The Enemy in HR - dean
http://www.cringely.com/2014/09/28/enemy-hr/

======
marcus_holmes
IMHO this comes down to people being unable to make judgement calls any more.
Every decision has potential legal consequences, so anyone making such a
decision has to have clear criteria for making it that will stand up in court.

Companies don't give referrals any more for the same reason - making any
judgement about an ex-employee is potential grounds for legal action (the next
employer can sue because they hired the person on the basis of your
erroneously good referral, or the ex-employee can sue because of your bad
referral). Most companies now refuse to do any more than confirm position and
dates of employment.

So if HR does anything except screen by specific, pertinent qualifications
then they could potentially be sued, especially for public sector jobs.

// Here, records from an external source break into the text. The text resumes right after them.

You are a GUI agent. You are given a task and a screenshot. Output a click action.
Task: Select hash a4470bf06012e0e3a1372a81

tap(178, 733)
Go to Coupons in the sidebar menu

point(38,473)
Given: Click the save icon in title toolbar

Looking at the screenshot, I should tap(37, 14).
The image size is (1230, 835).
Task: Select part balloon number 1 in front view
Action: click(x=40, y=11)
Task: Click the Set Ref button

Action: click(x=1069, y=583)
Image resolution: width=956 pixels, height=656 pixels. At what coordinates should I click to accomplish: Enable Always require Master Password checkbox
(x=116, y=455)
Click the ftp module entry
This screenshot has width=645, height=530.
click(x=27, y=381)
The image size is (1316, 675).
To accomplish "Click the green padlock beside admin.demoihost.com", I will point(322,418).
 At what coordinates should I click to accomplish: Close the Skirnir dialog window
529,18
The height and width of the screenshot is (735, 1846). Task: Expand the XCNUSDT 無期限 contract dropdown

Which is why the "back door" of knowing the relevant manager and getting them
to hire direct without going through the recruitment process is fine by
everyone - no liability! The position was never advertised so it cannot be
discriminatory or unfair.

Of course, for some public sector jobs (and large corporates) there is a
policy mandate that all jobs must be advertised.

------
lsiebert
"You’ll find the departments are predominantly staffed with women... They are
hiring predominantly male candidates for positions whose duties they typically
don’t understand. "

"Those ladies down in HR..."

So the article makes some good points about HR filtering candidates based on
questionable heuristics, but the gender of the people in HR being mentioned as
somehow relevant sticks in my craw.

Further, the suggestion that there are secret policies in HR to hire people
with degrees from good schools is BS.

These policies occur because of the need to justify individuals/policies, etc
to managers that lack technical expertise and also fail to utilize the
expertise of their experts on who to hire.